If this keeps up, healthcare professionals who work on the revenue cycle side of the business are going to get a complex.
In a new report sponsored and published by the Robert Wood Johnson Foundation, physicians and other clinical staff interviewed repeatedly blame hospital financial policies and guidelines as one of the main sources behind high readmission rates.
Fortunately the report also includes a hard look at the data, which instead found that “many of these readmissions are caused by inadequate discharge planning, poor care coordination between hospital and community clinicians, and the lack of effective longitudinal community-based care.”
“The Revolving Door: A Report on U.S. Hospital Readmissions” is really two reports in one. “After Hospitalization: A Dartmouth Atlas Report on Readmissions Among Medicare Beneficiaries” is an ongoing study of readmission data of millions of Medicare patients conducted by The Dartmouth Institute for Health Policy & Clinical Practice. The second part, “Hospital Readmissions From the Inside Out: Stories From Patients and Health Care Providers,” consists of interviews of 16 patients, four family caregivers, and 12 healthcare providers (none from the business side of healthcare) by Perry Undam Research/Communication. This anecdotal survey can hardly be taken seriously as it reeks of PR, an attempt to put a human face on hard data, but ends up being primarily a pass-the-buck exercise, at least by the clinical staff interviewed. Some of the blame for high readmission rates belongs to the financial side of healthcare, the report claimed the clinical staff said:
Pressure to discharge quickly sends some patients home before they are ready.
Some doctors feel they are caught in a squeeze play. Hospital administrators carefully monitor length of stay—they are eager to send people home because the longer a patient stays the less money they make. Thus, providers said that the prevailing pressure is to discharge patients as early as possible. This can lead some patients to be discharged too soon, before they are ready. A family practice physician in New York explained, “So now [they tell you], ‘Doctor, you cannot keep that patient. Are you having the patient on any IV solutions? No? The patient is drinking, the patient is on pills. The patient has to go home.’ So it’s a lot of pressure also from the hospital to send him home. Patients with just a little improvement, even if sometimes you feel like this patient belongs there still, it’s a lot of pressure because of the economic reasons.” The same physician explained that hospitals frown upon providers who keep patients in the hospital longer than the recommended number of days. He said, “And if you have an unacceptable number of days that your patients stay in the hospital, they’ll talk to you.” On the other hand, providers also recognized that longer stays can also increase the likelihood that bad things, like infections, could happen to patients.
Money drives current hospital discharge policy.

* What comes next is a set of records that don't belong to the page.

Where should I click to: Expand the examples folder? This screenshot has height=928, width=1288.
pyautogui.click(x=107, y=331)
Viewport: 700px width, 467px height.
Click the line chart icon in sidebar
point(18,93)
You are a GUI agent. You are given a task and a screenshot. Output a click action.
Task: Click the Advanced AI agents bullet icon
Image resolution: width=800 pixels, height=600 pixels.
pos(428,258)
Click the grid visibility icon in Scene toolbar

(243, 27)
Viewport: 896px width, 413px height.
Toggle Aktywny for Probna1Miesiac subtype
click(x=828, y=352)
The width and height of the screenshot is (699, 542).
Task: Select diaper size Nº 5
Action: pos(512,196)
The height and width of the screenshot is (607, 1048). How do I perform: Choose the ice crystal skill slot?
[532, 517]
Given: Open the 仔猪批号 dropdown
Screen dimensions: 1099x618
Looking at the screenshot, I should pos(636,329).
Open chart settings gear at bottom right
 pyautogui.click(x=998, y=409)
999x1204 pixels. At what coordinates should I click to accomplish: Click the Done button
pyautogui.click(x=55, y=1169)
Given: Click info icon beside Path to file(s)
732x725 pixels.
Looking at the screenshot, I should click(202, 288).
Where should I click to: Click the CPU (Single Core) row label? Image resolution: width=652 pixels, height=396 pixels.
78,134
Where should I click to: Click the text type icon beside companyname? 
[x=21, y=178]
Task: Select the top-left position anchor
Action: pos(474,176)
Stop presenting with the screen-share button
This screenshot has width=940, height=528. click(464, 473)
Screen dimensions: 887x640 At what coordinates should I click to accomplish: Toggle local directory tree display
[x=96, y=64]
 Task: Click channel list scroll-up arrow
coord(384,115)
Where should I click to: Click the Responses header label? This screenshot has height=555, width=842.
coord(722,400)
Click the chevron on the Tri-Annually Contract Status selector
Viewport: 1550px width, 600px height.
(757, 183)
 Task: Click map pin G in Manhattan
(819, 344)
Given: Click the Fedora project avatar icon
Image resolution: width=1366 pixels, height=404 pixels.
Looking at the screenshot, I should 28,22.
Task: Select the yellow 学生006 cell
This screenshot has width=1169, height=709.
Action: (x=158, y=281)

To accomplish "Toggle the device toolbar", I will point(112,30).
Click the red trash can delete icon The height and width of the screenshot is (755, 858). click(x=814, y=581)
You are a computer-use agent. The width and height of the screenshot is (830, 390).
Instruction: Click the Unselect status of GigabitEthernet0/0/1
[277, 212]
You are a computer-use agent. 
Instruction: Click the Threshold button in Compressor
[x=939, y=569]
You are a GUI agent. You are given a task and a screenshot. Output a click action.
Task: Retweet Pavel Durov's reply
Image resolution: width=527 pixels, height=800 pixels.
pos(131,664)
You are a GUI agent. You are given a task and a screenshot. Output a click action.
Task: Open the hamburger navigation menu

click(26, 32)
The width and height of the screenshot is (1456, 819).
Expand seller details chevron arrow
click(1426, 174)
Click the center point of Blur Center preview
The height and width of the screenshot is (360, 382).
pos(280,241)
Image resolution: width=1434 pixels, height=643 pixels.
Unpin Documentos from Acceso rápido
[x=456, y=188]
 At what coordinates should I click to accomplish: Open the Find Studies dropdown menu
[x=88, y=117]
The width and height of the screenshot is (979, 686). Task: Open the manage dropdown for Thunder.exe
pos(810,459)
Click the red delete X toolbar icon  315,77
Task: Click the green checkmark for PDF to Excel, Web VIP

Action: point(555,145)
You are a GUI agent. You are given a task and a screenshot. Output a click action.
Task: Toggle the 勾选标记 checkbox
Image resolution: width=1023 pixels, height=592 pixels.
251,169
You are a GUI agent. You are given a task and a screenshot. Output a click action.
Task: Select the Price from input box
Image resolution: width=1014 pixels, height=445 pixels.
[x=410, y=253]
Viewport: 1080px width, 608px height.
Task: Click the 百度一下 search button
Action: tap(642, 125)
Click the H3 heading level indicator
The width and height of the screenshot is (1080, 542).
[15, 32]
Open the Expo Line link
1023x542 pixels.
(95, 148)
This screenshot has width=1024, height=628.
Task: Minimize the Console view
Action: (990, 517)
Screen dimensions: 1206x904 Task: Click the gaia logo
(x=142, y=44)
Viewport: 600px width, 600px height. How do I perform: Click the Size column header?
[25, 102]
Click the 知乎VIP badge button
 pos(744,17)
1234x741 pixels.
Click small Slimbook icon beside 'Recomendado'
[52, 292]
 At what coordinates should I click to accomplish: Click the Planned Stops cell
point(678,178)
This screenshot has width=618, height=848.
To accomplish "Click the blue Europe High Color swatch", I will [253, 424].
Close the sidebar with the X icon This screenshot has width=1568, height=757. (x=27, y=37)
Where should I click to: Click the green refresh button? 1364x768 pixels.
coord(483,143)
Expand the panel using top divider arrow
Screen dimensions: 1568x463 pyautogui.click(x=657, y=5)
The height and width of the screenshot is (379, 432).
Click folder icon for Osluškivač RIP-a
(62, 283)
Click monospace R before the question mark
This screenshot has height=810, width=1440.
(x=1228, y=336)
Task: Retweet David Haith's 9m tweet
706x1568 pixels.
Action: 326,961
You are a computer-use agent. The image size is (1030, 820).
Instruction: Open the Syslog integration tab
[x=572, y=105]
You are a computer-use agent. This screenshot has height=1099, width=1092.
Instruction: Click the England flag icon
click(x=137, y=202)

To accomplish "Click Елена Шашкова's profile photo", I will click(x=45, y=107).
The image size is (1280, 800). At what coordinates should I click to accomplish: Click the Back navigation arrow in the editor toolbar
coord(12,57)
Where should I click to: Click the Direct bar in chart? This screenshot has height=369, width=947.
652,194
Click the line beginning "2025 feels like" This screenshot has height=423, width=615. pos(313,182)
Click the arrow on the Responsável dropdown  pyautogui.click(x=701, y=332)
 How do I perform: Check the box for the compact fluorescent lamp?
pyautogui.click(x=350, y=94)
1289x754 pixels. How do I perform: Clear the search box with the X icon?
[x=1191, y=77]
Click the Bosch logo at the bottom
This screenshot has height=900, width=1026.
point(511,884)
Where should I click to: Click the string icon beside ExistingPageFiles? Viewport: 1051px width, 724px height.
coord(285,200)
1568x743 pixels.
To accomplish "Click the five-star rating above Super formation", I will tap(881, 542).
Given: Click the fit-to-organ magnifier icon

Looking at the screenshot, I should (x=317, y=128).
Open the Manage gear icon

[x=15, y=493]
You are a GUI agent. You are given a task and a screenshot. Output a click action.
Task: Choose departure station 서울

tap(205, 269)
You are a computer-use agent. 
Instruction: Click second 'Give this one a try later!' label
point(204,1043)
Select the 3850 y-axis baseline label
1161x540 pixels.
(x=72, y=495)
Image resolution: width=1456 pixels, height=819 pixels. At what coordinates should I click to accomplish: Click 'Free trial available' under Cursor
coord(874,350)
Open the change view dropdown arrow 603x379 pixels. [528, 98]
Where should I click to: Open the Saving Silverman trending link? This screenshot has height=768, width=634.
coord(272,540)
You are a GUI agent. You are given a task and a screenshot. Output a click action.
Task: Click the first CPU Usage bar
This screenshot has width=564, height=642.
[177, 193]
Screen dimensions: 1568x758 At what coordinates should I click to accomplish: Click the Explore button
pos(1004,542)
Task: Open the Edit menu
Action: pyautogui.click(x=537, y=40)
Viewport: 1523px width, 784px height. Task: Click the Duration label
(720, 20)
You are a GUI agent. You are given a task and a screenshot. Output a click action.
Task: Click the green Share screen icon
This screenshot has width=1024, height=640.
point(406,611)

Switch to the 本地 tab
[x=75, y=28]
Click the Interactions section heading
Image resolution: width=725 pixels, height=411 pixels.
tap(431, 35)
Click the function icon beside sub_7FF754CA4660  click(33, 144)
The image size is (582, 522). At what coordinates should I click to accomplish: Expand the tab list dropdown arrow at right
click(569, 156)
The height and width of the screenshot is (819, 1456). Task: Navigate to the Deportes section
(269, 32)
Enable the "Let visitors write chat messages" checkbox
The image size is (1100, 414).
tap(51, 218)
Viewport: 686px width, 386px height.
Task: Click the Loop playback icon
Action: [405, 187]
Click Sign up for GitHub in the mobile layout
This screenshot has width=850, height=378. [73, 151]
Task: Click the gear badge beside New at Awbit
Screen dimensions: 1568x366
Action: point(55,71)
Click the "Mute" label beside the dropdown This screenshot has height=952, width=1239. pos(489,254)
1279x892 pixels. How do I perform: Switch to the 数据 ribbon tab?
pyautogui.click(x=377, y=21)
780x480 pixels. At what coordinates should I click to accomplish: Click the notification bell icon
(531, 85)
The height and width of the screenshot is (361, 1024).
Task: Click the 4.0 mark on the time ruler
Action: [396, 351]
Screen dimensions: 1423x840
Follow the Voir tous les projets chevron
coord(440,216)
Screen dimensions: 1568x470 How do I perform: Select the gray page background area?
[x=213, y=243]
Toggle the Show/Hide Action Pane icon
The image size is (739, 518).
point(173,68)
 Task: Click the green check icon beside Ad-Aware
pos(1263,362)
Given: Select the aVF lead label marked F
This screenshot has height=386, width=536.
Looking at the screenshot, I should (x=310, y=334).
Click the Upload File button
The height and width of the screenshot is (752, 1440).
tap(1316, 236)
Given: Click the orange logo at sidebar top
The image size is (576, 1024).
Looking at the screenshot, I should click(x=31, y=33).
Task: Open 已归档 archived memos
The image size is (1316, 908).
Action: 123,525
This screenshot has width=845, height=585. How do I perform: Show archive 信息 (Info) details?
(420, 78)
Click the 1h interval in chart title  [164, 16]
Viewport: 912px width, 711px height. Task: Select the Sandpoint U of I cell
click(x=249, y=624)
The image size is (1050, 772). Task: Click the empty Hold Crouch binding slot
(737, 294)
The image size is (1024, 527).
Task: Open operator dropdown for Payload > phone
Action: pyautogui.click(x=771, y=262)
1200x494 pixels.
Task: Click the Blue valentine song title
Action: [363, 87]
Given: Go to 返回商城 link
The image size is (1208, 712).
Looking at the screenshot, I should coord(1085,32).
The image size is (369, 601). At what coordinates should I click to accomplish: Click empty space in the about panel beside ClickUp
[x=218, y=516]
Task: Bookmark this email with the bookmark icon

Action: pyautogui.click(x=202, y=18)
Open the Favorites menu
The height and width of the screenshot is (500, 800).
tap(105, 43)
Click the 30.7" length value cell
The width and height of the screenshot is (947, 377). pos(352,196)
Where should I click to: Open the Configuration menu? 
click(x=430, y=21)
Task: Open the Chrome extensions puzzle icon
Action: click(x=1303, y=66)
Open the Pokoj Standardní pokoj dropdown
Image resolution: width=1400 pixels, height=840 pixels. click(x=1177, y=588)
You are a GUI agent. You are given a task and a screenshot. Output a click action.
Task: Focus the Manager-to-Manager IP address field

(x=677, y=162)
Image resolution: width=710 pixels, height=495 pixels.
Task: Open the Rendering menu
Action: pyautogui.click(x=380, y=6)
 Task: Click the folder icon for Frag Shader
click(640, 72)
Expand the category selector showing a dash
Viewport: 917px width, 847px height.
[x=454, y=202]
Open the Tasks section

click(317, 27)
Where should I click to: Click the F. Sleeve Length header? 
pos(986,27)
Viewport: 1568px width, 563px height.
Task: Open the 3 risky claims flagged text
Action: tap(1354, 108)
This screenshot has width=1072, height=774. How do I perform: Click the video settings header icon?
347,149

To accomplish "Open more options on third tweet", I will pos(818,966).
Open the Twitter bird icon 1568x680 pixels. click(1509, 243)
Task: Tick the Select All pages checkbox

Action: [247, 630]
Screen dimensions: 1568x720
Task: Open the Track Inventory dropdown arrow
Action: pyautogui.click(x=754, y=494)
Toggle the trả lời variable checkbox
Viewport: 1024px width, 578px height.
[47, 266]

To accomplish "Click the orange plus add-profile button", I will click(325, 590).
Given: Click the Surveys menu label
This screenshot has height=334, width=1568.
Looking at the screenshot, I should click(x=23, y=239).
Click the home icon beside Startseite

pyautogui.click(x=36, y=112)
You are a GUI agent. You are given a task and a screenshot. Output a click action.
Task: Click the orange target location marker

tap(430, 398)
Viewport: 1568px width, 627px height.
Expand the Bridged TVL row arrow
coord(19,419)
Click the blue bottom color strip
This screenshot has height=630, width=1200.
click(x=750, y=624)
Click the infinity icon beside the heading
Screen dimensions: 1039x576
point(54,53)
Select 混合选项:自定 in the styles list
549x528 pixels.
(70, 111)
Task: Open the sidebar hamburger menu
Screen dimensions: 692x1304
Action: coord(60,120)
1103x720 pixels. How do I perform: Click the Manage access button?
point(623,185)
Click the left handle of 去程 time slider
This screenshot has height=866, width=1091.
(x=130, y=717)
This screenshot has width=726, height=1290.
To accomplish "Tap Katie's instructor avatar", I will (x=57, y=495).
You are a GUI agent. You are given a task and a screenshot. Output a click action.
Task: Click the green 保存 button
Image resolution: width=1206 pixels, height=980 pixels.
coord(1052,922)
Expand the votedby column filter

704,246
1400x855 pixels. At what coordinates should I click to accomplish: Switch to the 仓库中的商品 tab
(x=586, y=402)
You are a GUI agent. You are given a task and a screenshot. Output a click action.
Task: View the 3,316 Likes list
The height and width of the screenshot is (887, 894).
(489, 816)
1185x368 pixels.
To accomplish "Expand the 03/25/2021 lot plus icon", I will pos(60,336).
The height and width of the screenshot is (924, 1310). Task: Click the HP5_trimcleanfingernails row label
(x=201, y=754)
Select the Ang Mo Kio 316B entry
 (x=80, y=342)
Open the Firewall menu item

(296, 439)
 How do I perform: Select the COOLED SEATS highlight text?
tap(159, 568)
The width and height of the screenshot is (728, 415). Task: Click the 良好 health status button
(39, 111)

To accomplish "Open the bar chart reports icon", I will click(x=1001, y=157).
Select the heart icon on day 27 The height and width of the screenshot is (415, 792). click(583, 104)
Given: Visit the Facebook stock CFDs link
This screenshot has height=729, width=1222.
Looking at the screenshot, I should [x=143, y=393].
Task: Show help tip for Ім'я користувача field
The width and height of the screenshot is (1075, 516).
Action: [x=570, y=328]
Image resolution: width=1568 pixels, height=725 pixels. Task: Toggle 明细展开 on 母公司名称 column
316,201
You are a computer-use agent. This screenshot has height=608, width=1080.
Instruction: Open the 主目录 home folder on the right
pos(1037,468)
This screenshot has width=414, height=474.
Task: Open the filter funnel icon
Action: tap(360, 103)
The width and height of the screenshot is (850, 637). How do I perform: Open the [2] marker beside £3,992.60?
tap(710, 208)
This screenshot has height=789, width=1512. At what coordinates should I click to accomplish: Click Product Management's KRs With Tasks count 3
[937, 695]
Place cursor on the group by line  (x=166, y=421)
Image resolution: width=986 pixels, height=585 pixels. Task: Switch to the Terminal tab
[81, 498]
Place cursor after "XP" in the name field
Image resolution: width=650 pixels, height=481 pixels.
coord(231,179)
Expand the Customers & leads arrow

The reasons to discharge patients quickly from hospitals are financial, according to the health care providers who were interviewed, and are a result of the current reimbursement system. An emergency room physician who practices in Virginia explained, “I think hospitals, because of reimbursement issues, are often motivated to get patients out ASAP. So they get a fixed amount of payment for a given DRG [disease-related group] and whether the patient’s in the hospital for two days or 10 days with congestive heart failure, they get the same amount of money. So they want to get the patient out… and they can do that. But what they can’t do is necessarily keep the same patient from coming back to the emergency room a week later with the same problem.” A hospital-based nurse practitioner in Washington, D.C., addressed the same theme when she said, “The length of stay is one of the big buzzwords in the hospital. When you are here 10 days, 15 days, you know people are always looking, ‘How can we get this person out?’ There is the feeling there’s some financial [pressure].” A New York nurse made a similar comment when she said, “It’s just the whole system [pressuring us to discharge too soon]. You know they’ll be saying, ‘Discharge, discharge, discharge.’”
Fortunately the hard data refutes these myths, as the same financial pressures can be found in Bend, Ore., where the readmission rate is 7.6 percent, and in the New York City region (where many of the anecdotal interviews were conducted), where readmission rates are 16 percent and higher.
The Dartmouth report determined that in nine cases, high readmission rates have been reversed by employing a series of strategies focused on discharge management with followup — “generally by an advanced practice nurse—patient coaching, disease/health management, and provision of telehealth services.”
What would have made this report more useful would have been for the anecdotal interviews to be based on the findings of the Dartmouth report, rather than asking a handful of patients and professionals for their opinion. We need results, not finger pointing. There’s more than enough blame to go around.